Passage shown:
========================================
I had made the call to the vet the day before.

Her last night, she didn’t come to me like the previous nights. She couldn’t walk anymore or maybe she wanted to spare me the pain. She spent the last night with my brother and her daughter Eistla.

We spent the morning in bed. I made a bracelet as a memorial and Catsy said good-bye, too.

Her last hour at home, I carried her outside. The sun was peeking out behind some clouds, the birds were singing. We took some blankets out onto the grass in front of the horses’ field. The horses came to say good-bye. They knew what was going on. When I took her inside the paddock, they gave her one last good-bye nuzzle.

Eistla was also there, my family too. Catsy watching us from a distance. Even the chickens almost joined. It was very emotional. I don’t think I have ever seen that many emotions from my family.

Then it was time, and I carried her to the car. I wanted her to get in of her own account – as a sign, that it was okay for her to go…but I didn’t put her down. I’m not sure, how conscious she was at that time, or physically able to show signs like that.

We had the window down when we were driving and she stuck her head out. For that moment she looked normal again, alert and aware of her surroundings. She never liked driving much and would hide in the back under the seats, but this last week she enjoyed every drive, holding her head out the window, letting her ears fly in the wind and sniffing the air. She knew.

I remember automatically checking the gas prices. 1,90€. How ridiculously expensive. I couldn’t help it, but I thought how inappropriate of a reflex that was.
========================================
Rows drawn from a dataset:

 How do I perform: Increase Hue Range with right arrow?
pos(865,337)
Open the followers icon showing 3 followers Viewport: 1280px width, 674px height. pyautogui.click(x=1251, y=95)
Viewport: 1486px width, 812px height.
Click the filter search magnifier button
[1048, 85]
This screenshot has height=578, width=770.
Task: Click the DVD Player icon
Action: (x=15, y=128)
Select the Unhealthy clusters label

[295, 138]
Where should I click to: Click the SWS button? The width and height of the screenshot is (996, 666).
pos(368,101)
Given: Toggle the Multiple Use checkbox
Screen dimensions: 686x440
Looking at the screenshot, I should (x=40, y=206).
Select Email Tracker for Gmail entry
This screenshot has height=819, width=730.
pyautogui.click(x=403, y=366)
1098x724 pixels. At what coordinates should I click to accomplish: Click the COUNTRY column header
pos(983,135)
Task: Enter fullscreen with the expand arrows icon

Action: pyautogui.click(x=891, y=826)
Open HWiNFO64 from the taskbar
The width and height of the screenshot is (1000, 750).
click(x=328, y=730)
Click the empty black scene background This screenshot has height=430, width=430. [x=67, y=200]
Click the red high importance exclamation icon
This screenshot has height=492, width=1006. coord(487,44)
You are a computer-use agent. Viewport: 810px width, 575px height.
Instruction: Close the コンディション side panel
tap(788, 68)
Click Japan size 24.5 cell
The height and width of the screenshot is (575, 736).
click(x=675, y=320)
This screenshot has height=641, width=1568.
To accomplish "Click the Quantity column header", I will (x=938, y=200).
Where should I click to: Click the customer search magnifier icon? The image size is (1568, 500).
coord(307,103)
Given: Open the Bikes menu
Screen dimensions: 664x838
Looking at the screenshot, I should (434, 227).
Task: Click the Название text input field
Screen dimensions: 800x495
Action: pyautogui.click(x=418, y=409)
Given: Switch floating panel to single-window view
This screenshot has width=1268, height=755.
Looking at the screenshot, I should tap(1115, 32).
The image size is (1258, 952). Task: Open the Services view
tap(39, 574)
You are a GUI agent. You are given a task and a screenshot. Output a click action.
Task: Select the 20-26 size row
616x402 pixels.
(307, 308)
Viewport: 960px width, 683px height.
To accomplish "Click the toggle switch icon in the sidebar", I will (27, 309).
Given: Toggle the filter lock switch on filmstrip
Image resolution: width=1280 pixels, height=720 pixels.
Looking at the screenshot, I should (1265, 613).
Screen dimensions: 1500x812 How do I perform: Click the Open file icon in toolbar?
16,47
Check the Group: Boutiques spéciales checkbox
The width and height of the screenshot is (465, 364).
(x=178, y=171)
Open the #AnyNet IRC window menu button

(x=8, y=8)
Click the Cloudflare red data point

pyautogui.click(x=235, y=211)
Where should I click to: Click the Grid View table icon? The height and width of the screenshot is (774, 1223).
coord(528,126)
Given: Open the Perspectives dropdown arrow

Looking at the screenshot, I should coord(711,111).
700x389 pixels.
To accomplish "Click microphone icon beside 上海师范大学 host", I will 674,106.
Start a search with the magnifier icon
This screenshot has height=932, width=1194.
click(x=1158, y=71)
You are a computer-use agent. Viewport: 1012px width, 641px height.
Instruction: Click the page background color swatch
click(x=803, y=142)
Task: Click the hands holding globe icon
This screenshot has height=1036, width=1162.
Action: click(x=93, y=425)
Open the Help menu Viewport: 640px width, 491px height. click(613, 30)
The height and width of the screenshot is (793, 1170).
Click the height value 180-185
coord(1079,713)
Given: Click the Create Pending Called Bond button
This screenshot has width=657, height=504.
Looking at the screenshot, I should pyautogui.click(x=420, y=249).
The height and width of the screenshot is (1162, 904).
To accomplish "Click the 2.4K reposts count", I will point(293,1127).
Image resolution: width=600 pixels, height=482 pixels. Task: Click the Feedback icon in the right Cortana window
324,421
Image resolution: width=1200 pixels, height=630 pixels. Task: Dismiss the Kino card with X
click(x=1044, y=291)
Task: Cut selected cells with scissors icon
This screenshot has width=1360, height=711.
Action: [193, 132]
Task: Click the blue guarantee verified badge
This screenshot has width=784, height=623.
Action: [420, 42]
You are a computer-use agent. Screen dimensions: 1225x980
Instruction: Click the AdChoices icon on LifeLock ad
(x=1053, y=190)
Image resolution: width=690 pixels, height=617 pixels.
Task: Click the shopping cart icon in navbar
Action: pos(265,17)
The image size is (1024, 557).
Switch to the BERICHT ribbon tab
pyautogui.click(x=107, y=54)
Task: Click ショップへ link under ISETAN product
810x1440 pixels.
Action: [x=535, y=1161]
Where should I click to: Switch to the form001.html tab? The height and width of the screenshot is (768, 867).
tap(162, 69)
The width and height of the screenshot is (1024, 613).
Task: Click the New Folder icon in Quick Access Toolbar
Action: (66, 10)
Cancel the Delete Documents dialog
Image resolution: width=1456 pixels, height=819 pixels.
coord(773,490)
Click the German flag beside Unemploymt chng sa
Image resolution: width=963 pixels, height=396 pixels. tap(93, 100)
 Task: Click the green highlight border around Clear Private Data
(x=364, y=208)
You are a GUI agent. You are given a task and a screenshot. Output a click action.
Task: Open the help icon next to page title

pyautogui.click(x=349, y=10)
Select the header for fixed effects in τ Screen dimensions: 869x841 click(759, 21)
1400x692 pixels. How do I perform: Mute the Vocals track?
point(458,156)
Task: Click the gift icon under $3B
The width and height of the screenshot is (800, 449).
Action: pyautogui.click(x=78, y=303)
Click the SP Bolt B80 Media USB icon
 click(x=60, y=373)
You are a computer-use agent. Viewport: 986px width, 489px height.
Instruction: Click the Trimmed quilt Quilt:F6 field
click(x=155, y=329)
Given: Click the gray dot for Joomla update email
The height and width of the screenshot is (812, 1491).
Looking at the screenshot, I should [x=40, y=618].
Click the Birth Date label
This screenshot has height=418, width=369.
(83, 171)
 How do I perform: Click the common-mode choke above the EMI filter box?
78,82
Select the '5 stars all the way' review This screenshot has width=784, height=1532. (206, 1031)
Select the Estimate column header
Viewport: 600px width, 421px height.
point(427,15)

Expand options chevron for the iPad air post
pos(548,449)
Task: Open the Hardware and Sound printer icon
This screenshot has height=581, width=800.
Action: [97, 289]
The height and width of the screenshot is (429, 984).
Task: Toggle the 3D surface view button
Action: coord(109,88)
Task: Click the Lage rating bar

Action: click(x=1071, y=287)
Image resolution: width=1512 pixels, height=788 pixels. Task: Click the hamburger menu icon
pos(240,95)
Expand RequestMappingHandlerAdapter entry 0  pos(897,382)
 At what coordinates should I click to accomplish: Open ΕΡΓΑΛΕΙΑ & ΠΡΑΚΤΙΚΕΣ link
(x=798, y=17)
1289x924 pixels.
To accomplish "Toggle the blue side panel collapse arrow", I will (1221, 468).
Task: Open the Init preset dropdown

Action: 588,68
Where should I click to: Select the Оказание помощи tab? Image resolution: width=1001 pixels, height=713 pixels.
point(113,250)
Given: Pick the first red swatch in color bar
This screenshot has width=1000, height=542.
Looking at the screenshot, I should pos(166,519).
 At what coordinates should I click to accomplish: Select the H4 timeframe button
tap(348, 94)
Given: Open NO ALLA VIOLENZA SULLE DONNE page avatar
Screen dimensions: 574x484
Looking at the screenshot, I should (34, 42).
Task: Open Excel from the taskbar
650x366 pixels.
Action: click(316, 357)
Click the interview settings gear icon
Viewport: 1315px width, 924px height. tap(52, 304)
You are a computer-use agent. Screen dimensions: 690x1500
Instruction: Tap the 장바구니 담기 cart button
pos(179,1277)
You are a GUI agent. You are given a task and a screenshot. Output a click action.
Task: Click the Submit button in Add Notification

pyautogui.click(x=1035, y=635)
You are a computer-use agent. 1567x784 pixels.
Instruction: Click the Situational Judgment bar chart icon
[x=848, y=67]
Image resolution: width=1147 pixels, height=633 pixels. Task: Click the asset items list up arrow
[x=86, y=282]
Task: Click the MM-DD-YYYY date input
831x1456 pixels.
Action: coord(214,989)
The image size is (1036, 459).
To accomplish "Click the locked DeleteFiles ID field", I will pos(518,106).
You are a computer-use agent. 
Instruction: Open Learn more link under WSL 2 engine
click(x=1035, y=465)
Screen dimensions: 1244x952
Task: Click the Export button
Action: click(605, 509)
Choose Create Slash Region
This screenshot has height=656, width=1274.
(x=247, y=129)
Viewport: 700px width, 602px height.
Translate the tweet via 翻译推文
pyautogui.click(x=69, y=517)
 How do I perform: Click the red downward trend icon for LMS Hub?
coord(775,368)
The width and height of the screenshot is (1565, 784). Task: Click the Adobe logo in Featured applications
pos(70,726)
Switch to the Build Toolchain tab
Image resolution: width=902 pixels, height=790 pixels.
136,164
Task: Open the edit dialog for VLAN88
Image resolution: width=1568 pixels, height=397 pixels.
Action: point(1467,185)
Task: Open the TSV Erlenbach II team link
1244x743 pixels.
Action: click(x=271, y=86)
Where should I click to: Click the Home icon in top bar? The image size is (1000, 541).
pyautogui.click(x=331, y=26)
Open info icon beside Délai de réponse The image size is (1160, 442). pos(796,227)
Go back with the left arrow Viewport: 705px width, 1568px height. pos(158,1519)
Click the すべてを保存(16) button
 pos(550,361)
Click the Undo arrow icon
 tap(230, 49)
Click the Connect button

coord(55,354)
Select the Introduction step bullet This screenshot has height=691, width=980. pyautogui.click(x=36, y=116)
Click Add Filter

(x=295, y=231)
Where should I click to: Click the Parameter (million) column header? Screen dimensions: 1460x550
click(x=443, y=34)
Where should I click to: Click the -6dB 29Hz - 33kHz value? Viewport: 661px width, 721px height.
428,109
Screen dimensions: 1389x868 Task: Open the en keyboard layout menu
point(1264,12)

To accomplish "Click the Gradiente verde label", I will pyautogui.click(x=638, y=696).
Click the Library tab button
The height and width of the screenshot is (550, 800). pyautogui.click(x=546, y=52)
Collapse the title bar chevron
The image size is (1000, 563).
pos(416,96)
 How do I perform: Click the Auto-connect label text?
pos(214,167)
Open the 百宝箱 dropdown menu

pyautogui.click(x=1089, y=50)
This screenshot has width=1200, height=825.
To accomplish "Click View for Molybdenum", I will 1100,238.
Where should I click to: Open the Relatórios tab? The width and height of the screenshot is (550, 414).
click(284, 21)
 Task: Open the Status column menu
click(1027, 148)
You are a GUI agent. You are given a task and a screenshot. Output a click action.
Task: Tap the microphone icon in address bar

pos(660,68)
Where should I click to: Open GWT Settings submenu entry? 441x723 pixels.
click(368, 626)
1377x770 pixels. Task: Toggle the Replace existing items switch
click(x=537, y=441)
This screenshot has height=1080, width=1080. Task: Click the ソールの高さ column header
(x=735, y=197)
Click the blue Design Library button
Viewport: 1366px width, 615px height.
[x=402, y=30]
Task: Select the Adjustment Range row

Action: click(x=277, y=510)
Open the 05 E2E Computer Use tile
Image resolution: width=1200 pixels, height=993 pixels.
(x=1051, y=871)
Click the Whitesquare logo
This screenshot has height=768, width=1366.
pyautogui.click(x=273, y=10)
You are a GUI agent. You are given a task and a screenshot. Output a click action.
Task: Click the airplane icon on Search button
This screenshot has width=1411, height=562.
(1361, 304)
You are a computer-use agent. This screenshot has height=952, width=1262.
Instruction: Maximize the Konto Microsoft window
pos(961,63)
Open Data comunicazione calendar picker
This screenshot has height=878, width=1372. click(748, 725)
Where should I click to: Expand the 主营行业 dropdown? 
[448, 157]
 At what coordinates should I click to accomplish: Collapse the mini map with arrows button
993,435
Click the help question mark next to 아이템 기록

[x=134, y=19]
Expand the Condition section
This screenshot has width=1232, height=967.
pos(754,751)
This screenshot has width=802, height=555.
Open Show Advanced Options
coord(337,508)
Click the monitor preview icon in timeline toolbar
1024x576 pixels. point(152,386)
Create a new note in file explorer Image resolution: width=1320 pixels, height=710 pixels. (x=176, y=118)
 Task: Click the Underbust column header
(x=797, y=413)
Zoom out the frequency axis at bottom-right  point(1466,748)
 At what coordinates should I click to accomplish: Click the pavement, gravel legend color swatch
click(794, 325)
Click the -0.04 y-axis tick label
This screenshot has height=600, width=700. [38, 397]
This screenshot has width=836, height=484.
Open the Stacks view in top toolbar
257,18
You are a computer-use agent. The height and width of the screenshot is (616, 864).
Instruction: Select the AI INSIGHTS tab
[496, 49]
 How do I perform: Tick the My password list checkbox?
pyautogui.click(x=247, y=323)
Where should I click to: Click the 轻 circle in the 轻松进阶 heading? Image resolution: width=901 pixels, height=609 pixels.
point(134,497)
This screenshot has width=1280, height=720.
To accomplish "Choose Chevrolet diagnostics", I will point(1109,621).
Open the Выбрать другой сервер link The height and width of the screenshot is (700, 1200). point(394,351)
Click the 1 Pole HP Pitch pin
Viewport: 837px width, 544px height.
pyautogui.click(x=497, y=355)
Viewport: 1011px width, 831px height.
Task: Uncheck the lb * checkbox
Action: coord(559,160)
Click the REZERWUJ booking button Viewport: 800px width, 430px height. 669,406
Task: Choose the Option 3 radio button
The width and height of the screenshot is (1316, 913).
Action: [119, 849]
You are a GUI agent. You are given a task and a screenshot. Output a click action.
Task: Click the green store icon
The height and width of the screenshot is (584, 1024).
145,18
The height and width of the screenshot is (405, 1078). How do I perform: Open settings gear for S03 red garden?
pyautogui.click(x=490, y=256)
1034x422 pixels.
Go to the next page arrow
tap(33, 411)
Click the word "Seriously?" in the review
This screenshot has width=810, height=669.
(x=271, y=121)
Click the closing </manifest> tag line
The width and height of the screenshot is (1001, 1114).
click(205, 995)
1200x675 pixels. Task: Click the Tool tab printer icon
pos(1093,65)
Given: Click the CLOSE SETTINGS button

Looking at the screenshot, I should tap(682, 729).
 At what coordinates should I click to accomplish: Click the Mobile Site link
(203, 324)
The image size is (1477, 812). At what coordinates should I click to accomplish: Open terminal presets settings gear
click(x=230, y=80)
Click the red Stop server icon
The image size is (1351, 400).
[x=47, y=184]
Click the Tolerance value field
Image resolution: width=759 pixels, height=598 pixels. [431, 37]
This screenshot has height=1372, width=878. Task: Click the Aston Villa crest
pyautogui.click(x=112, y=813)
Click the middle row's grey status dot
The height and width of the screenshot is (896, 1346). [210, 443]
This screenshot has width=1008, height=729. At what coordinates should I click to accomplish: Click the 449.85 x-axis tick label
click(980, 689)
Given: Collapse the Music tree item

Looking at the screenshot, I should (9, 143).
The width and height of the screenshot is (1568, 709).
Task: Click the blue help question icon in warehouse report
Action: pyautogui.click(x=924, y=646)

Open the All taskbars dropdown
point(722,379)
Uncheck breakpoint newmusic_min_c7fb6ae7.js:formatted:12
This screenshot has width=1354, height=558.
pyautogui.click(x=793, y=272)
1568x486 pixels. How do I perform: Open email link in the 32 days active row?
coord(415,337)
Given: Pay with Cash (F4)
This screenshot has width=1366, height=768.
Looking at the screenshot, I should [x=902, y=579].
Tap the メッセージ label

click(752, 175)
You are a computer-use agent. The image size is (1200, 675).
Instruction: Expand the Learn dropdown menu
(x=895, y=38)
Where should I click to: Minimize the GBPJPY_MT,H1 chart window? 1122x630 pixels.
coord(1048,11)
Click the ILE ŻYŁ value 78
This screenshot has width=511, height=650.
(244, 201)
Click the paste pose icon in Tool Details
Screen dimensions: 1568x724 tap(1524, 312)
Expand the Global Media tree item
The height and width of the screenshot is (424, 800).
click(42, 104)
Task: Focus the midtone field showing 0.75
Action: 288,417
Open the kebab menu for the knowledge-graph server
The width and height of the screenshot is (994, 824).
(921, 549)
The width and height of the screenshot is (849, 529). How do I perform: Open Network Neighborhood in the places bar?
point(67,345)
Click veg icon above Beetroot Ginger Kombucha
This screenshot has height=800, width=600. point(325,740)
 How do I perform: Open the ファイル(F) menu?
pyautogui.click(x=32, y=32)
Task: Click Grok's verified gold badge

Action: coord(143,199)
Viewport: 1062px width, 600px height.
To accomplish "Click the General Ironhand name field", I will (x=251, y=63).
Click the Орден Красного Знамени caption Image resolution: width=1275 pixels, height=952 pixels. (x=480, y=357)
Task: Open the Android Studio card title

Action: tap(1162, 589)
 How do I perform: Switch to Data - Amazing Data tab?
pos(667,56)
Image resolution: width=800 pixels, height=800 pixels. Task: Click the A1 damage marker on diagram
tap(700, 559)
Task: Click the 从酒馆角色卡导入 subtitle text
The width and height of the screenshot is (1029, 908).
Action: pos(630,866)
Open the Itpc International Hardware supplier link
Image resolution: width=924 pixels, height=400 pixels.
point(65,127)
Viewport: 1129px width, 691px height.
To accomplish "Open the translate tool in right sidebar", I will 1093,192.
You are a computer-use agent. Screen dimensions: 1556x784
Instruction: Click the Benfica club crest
========================================
Exercise instructions:
1) In the account of a pet's last day, who did she spend her last night with?
2) Go on with the account of a pet's last day, picking up after the narrator's thought about the gas prices.

Answers by item:
1) She spent it with the narrator's brother and her daughter Eistla.

2)
The drive wasn’t long. As we entered the parking space, she lifted her head, sniffed the air, was awake. I’m not sure what it meant. I think she knew, but I couldn’t tell if she agreed with the decision. I felt so guilty and weird. We were driving her to a place for her to die.

I carried her inside to the vet’s. No one was there, but we heard some voices from one of the rooms. We sat on the chairs in the waiting room. Flower on my lap, her head in my mum’s arms.

It felt weird, sitting there, waiting for her death. I wondered if it was the right thing to do. What if there were options after all? And how would the procedure go? Do we go in and ask questions? Do we just get it over with? Nothing seemed appropriate. It all felt weird.

Eventually, they were done with the other patient. We were asked into Room 2, where we were to put her on the table. The same table she was on with her puppies when she had her c-section, and the same table my rabbit died on from castration complications.

The vet had seen her x-rays, checked that she had gotten slow-release cortisone, which should have lasted longer than the week that it did, and said that there was recommendable to go through with putting her down.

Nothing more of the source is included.